Em sua homenagem, NEW MAG procurou nomes importantes do nosso cinema para celebrar o diretor, que assinou clássicos como “Joanna Francesa” (1973),“Bye, bye, Brasil” (1980) e “Deus é brasileiro” (2003), entre tantos outros.
A atriz e cineasta Ana Maria Magalhães esteve com Cacá em alguns trabalhos e destaca o tamanho do impacto de sua perda para a nação.
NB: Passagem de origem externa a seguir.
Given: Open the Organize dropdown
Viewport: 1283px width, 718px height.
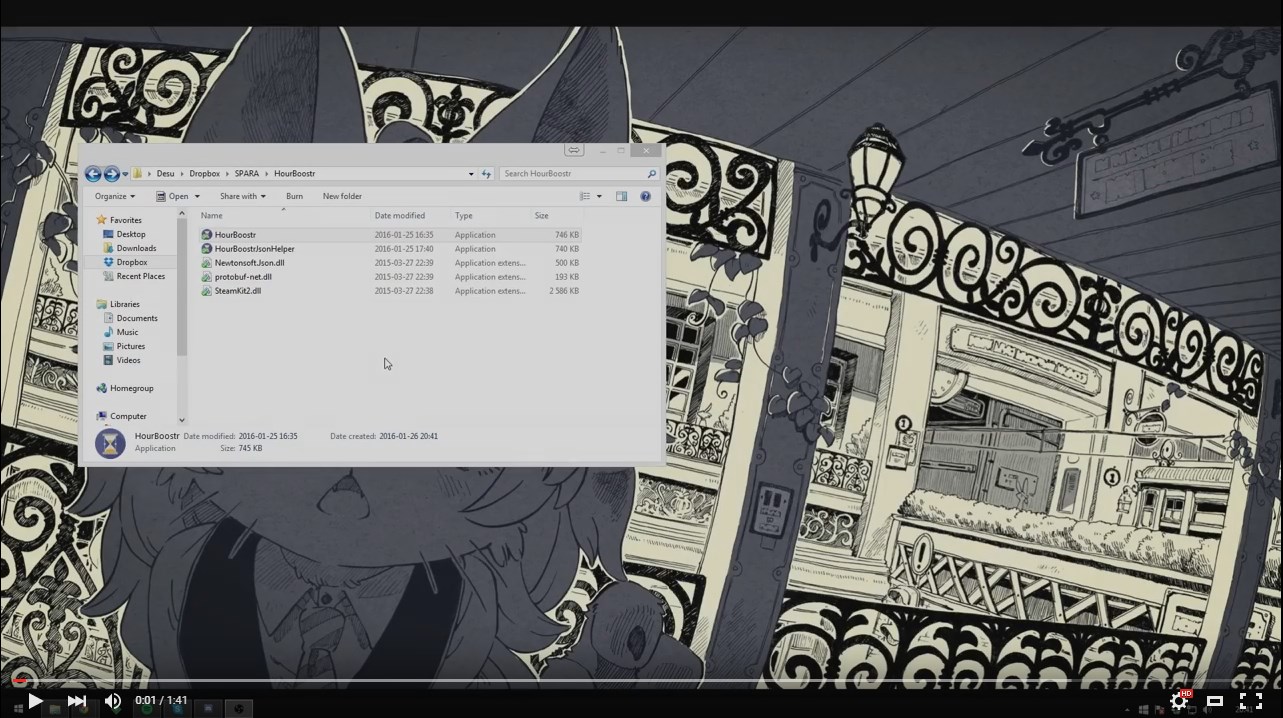Looking at the screenshot, I should (113, 196).
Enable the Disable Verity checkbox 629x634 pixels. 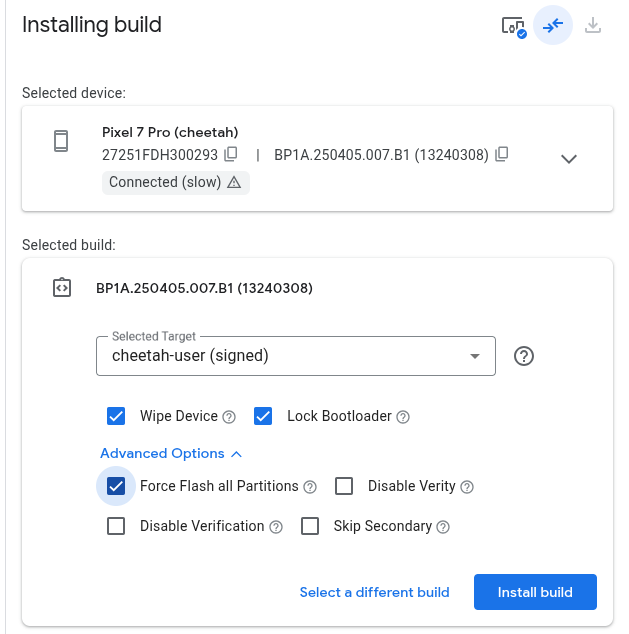point(344,486)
— Cacá foi um dos responsáveis pela mudança de paradigma e fundação do cinema brasileiro moderno. A constituição da cinematografia brasileira levou nossas obras ao reconhecimento internacional, que permanece até hoje, haja visto o sucesso de “Ainda estou aqui”. Ele distinguiu-se como cineasta em tantas obras, mas também como articulista atento aos novos talentos, às mudanças no audiovisual e às relações entre o cinema e o poder. Trabalhei com Cacá em “Quando o carnaval chegar” (1972), que homenageia a produção artística independente, em uma filmagem extremamente divertida. Também me deu o prazer de dançar com Jeanne Moreau em “Joanna Francesa”. Hoje é um dia triste para todos nós. Cacá vai fazer muita falta como cineasta e pensador da cultura — lamenta Ana Maria, que também atuou em “A idade da Terra”, último filme de Glauber Rocha (1939-1981), outro ícone do Cinema Novo.
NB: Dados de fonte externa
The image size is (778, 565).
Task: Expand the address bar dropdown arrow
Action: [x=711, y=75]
Cacá não pensava em aposentadoria. A produtora Glaucia Camargos conta que ele trabalhava em um novo filme.
— Perdemos um artista brasileiro, um verdadeiro cidadão do bem! Ficaremos menos iluminados, menos inteligentes e mais tristes. Pensar em Cacá Diegues é pensar no Brasil. Sua obra e vida melhoraram o nosso país. Em nosso último encontro, no almoço de Natal, ele me garantiu que até o final de março teríamos um roteiro de seu próximo filme, que será rodado, com certeza, no firmamento — recorda ela.
Já a diretora Malu de Martino ilustra como Cacá foi importante para a formação das novas gerações de cineastas com um caso pessoal.
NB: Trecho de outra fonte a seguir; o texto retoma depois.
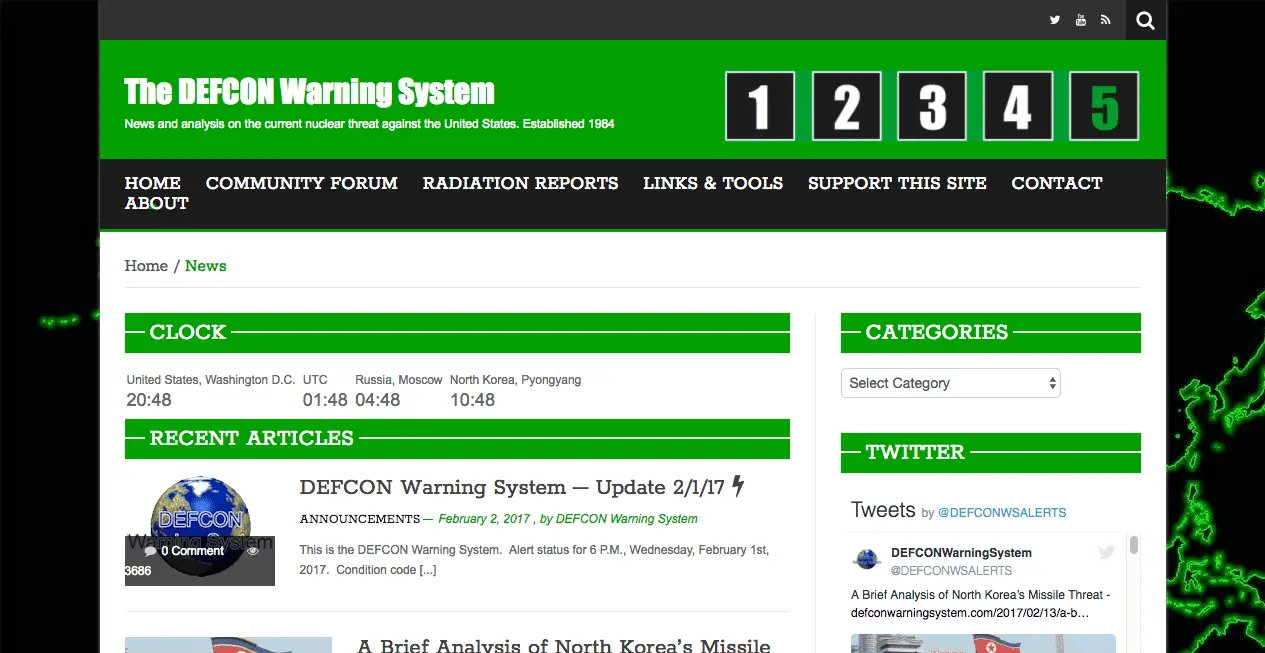
Task: Click the DEFCON level 1 indicator
Action: pyautogui.click(x=760, y=106)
— Quando comecei a filmar meu primeiro longa, “Mulheres do Brasil” (2006), li os diários de filmagem que ele fez em “Deus é brasileiro”. Filmei em Alagoas, como ele — conta ela, que completa: — Ele sempre teve uma atitude muito positiva e firme com relação ao cinema e suas políticas públicas, tudo que foi possível interferir, ele fez. É uma perda não só de um cineasta, mas de uma grande mestre, pensador e filósofo que pensava também no cinema brasileiro como uma coisa mais ampla, não só um filme para se assistir, mas a identidade do povo brasileiro e tudo que a gente mais quer quando se faz um filme no Brasil.
O crítico de cinema Rodrigo Fonseca chama a atenção para o seu jeito de filmar e pensar suas produções.
— Carregado de influências da Antropologia, o cinema de Cacá Diegues fazia a cartografia de um povo por um viés raramente potencializado pela academia, o amor. Mesmo em seus trabalhos mais críticos, como ‘Joanna Francesa’, ele olhava pra nós (e por nós) com um lirismo que transcendia seu ferramental teórico, sempre presente em sua escrita. Uma escrita que o levou a ser imortalizado na ABL e transformou os domingos do Segundo Caderno d’ O Globo numa Biblioteca de Alexandria brasileiríssima, tão brasileira como seu modo de filmar… sempre com esperança. Caiu na estrada com “Bye bye Brasil”, sua obra-prima, e nela encontrou um farol para iluminar a produção audiovisual da Retomada (com “Tieta do Agreste”) e da contemporaneidade, num aceno com nossas heranças católicas (“Deus ainda é Brasileiro”, inédito até agora), revisadas por ele sob um prisma decolonial. Partiu sem pedir licença à nossa saudade e vai fazer uma falta danada — avalia o jornalista.